Abstract. Today, digital libraries more and more have to rely on semantic techniques during the workflows of metadata generation, search and navigational access. But, due to the statistical and/or collaborative nature of such techniques, the underlying quality of automatically generated metadata is questionable. Since data quality is essential in digital libraries, we present a user study on one hand evaluating metrics for quality assessment, on the other hand evaluating their benefit for the individual user during interaction. To observe the interaction of domain experts in the sample field of chemistry, we transferred the abstract metrics' outcome for a sample semantic technique into three different kinds of visualizations and asked the experts to evaluate these visualizations first without, later augmented with the quality information. We show that the generated quality information is indeed not only essential for data quality assurance in the curation step of digital libraries, but will also be helpful for designing intuitive interaction interfaces for end-users.
Keywords: Digital Libraries, Information Quality, Semantic Technologies
IntroductionDigital Libraries have to handle a vast amount of data ranging from individual papers or reports in journals, conference proceedings etc. up to complete digitized books.

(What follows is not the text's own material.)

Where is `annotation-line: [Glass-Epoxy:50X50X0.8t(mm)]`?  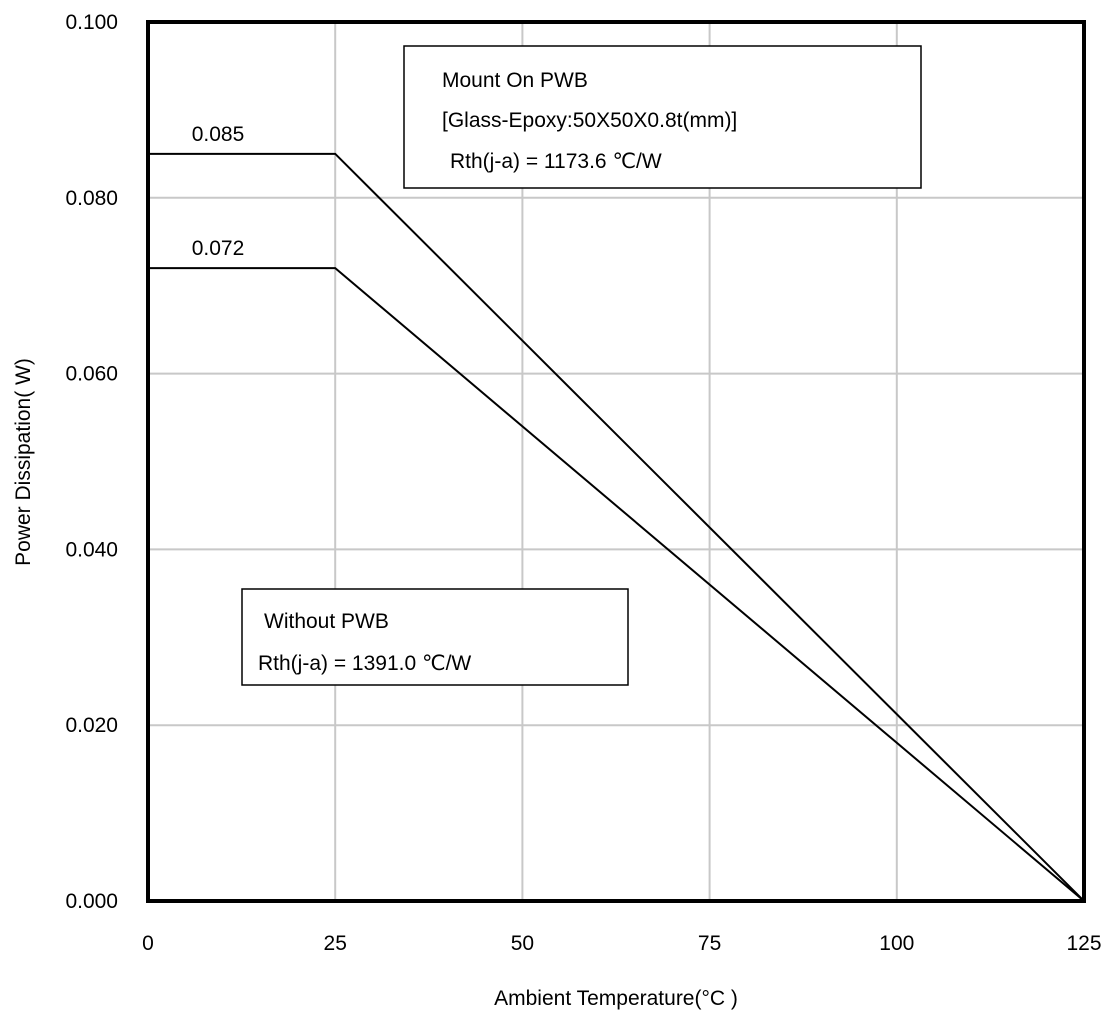 annotation-line: [Glass-Epoxy:50X50X0.8t(mm)] is located at coordinates (590, 120).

Making such data searchable relies mainly on the amount and quality of the provided metadata. On a purely bibliographic level this metadata is relatively easy to derive and maintain, in contrast on the content level the problem of deriving correct metadata obviously grows with the density of information. Whereas the information contained in short conference papers can be manually extracted and annotated quite easily, capturing the content contained in a book definitely needs automatic means of extraction. Today semantic techniques relying on statistically approaches like term co-occurrences or frequencies are already commonplace. But the quality of metadata derived by such techniques is largely uninvestigated. Thus a main topic of future digital library research has to be a quality assessment of such techniques. Obviously the quality -like in information retrievals' precision / recall analysis -can only be evaluated comparing the techniques output with manually provided judgments.